### [WORK REQUIRED]
Write out each line from the data below that includes the word "agent".

[Collected data]
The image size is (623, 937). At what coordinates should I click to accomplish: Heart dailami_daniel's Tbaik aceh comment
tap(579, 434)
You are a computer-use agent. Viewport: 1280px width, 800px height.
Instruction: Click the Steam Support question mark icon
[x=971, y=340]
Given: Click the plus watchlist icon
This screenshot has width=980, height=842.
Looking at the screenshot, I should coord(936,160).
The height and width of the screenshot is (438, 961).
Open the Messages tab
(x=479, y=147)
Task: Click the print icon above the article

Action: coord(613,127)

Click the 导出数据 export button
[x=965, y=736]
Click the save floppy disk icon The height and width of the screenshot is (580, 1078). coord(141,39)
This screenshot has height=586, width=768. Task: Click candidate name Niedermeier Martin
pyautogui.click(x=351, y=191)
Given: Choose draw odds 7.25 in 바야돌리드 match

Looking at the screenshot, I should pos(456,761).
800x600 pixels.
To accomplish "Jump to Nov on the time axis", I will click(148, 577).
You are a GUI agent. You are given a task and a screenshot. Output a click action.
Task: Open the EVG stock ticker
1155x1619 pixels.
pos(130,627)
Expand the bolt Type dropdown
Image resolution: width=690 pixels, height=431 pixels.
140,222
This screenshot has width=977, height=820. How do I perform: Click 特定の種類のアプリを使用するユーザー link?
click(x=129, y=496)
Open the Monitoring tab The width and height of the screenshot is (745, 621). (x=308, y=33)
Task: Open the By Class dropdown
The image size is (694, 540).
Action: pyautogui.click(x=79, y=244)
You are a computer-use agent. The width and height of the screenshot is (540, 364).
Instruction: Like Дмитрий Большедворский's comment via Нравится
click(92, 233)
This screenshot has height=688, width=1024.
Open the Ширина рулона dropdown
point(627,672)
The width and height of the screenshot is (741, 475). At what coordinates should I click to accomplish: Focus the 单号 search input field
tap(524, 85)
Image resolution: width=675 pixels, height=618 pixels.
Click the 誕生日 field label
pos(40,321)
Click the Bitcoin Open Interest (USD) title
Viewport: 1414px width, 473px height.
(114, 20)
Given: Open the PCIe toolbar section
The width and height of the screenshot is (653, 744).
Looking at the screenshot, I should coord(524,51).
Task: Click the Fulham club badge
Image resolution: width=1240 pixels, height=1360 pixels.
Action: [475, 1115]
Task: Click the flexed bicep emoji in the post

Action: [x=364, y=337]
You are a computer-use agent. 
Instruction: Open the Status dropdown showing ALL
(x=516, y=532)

### [PROBLEM SOLUTION]
You are a computer-use agent. Viewport: 1280px width, 800px height.
You are a GUI agent. You are given a task and a screenshot. Output a click action.
You are a computer-use agent. The width and height of the screenshot is (540, 364).
You are a computer-use agent. 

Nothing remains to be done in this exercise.